The vSphere Big Data Extensions allows to fully provision, create, manage or monitor hadoop based clusters. The VMware initiative is not new, since they were talking about Project Serengeti since about 2 years, but the newly created sets of tools which integrates itself into vSphere, is new. And it enables very fast deployments and managements of Hadoop clusters.
So on one side there is a Open Source Project Serengeti, on the other side there is VMware vSphere, and now the vSphere Big Data Extensions, which is kind of layer in between.
You can check out the Community Beta page at VMware here. From there you can also download the product. Note that there is two versions, one for vSphere Enterprise or Enterprise Plus, while other version is for a standard version of vSphere.
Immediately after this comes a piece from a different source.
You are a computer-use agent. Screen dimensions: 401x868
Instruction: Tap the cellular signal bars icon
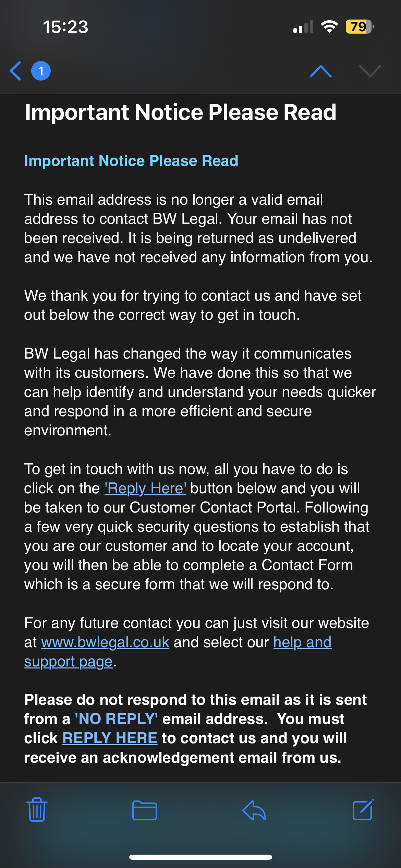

As an additional download there is also a Big Data Extensions Management Server VM. There is an Administrator guide available (find it in the links section), which shows you what do you need and which component to deploy first (the Serengeti vApp has to be deployed first, and then you install the Big Data Extensions Plugin. Once deployed, there is a new icon in the vSphere Web client.
vSphere Big Data Extensions Beta Features
- Deploy Hadoop clusters within vSphere (possibility to deploy number of instances of your choice).
- Easily manage vSphere resources for use by Hadoop clusters.
- Manage and monitor Hadoop clusters.
- Monitor the Hadoop resource usage.
Pic from the UI (Source VMware Office of the CTO Blog)
Through the web console you are able to:
- Start, stop the Hadoop cluster
- Scale out a Hadoop cluster
- Delete Hadoop cluster
- You can access the resource usage and Elastic scaling
- Use disk shares to prioritize cluster VMs by settings the disk IO shares for VMs.
Quote from the official VMware Hadoop Page:
Virtualizing Apache Hadoop on vSphere gives users the ability to create and deploy a cluster in minutes while not sacrificing performance. Virtualizing Apache Hadoop on vSphere using BDE also frees enterprises from buying dedicated hardware for Apache Hadoop.
Hadoop and HBase clusters are composed of three different node types: master nodes, worker nodes, and client nodes. Toyou get the deep insight on Hadoop you'll certainly want to study some documentation first. Here are some links related to Hadoop and vSphere Big Data Extensions.
Links:
- Project Serengeti (Source Forge)
- VMware Hadoop
- The Main documentation set for the beta
It's certainly interesting to see the VMware initiative to show up with a product, even if not in the final release yet. But it seems that the deployment and the configuration of Hadoop cluster on VMware vSphere and the related tasks should get real quick. If you're involved with Apache and Hadoop, this is certainly a product to watch.